Nell’opera non mancano due ruoli comici, che contrastano e alleggeriscono il crudo epilogo. Il basso Rubén Amoretti ha dato vita al saporito e divertente Sergente Rojas, andaluso in Aragona che canta la Soleá e poi, per conquistare la bella Dolores affronta il toro nella corrida in piazza, rimanendone scornato. Il buffo Patricio, interpretato con molto spirito dal baritono Gerardo Bullón, possidente che cerca di sedurre a sua volta la bella organizzando la cantata della Jota, intonata dal bravo tenore Juan Noval Moro e poi dal tenore Javier Tomé, che interpreta la parte di un umile ragazzo pure lui sensibile alle bellezze della Dolores. Ben inserita in questo contesto la padrona del “Mesón” in cui serve Dolores e matrigna del seminarista Lázaro, Gaspara nella voce del mezzosoprano María Luisa Corbacho. Va pure menzionato il coro di voci bianche Sinay Kay istruito da Mónica Sánchez.

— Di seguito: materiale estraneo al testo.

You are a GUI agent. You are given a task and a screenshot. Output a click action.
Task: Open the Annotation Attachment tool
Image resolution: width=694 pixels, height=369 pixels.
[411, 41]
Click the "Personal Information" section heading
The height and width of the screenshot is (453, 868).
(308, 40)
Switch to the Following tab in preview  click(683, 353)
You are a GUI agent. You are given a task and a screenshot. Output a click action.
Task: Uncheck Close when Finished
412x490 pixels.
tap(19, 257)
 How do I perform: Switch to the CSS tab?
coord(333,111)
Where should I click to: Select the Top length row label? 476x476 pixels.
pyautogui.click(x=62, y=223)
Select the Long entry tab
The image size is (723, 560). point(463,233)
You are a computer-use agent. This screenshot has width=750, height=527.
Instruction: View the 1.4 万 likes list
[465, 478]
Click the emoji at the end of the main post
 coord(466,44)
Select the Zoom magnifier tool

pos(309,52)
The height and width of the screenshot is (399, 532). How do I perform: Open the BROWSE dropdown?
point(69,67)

Lo spettacolo presenta una scena fissa che, con minimi cambiamenti, offre una perfetta soluzione a tutte le scene. Queste le firma Ricardo Sánchez Cuerda. I costumi ci riportano ai tempi del franchismo, a sottolineare sia l’attualità del dramma e soprattutto la condizione vessata delle donne, e sono di Jesús Ruiz. L’illuminazione, accuratissima, è opera di Juan Gómez Cornejo, le belle coreografie sono di Miguel Ángel Berna, il quale è anche il primo ballerino durante la sfrenata Jota. Lode infine alla regista Amelia Ochandiano, la quale è riuscita a dare un tocco di modernità, senza alterare la drammaturgia, ad un’opera che è sempre attuale, movendo bene sia il disponibile coro che dando un senso alla gestualità degli interpreti, tutti collaudati e preparatissimi.

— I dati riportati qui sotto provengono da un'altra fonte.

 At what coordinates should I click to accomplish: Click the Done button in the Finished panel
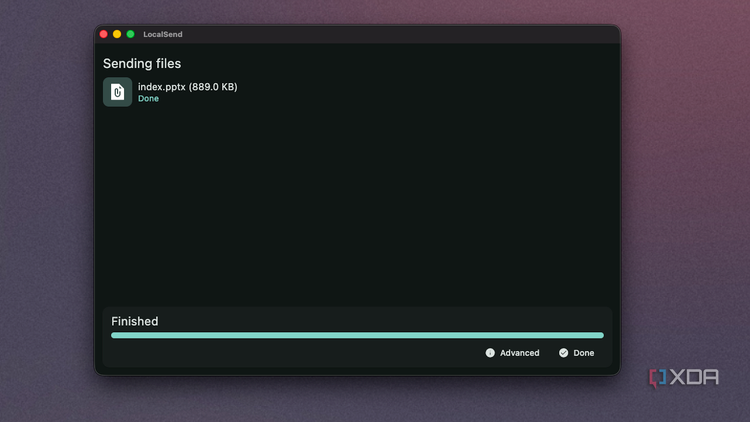tap(576, 353)
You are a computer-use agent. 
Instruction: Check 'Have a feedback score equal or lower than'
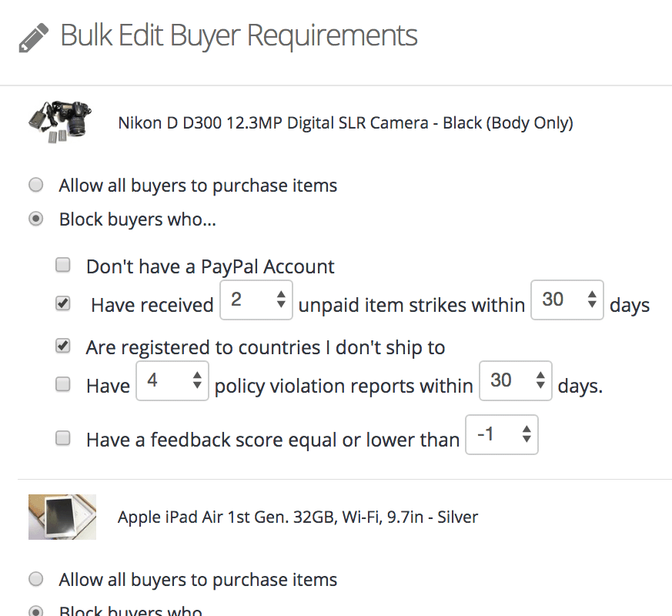pyautogui.click(x=63, y=439)
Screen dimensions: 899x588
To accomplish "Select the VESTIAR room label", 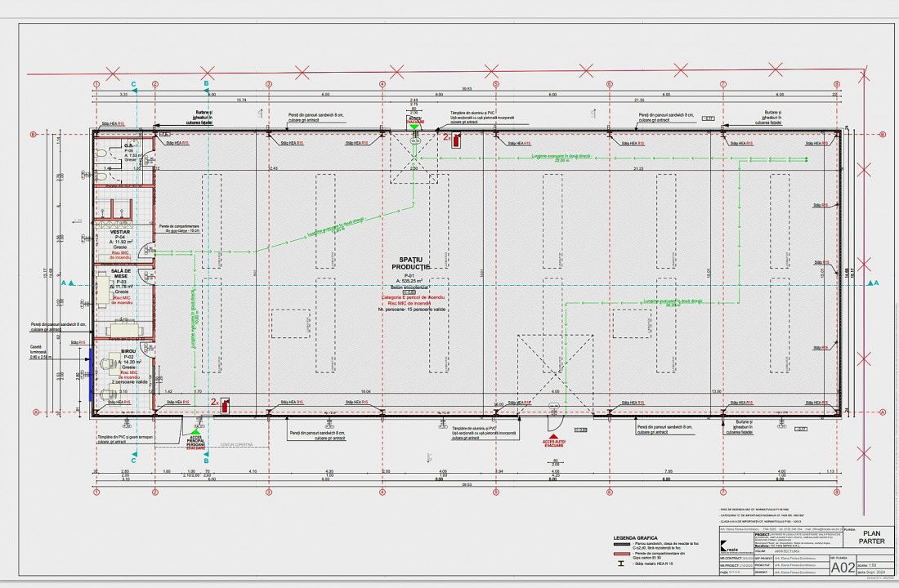I will pyautogui.click(x=119, y=232).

La speranza è che questa produzione e La Dolores varchi i Pirenei e che anche in Italia si possa, finalmente, assistere ad un’opera spagnola: sarebbe ora!


Video 

Post Scriptum: La Dolores di Feliú y Codina si è prestata ed ha conosciuto tantissime parodie e una notevole produzione cinematografica partendo dal “muto” nel 1909 e con ben due versioni “sonore”, sebbene addolcite in epoca franchista, nel 1940 con la popolarissima cantante attrice Concha Piquer e nel 1947 con l’altrettanto celebre Imperio Argentina. Come curiosità vorrei aggiungere che la celeberrima “copla” diffamante in Spagna è popolarissima. Per gli abitanti di Calatayud è diventata un tormentone. Al punto che vi fu un’anonima risposta: “Si vas a Calatayud no preguntes por la Dolores, que puede que en tu casa las haya peores”. Non credo sia necesaria la traduzione.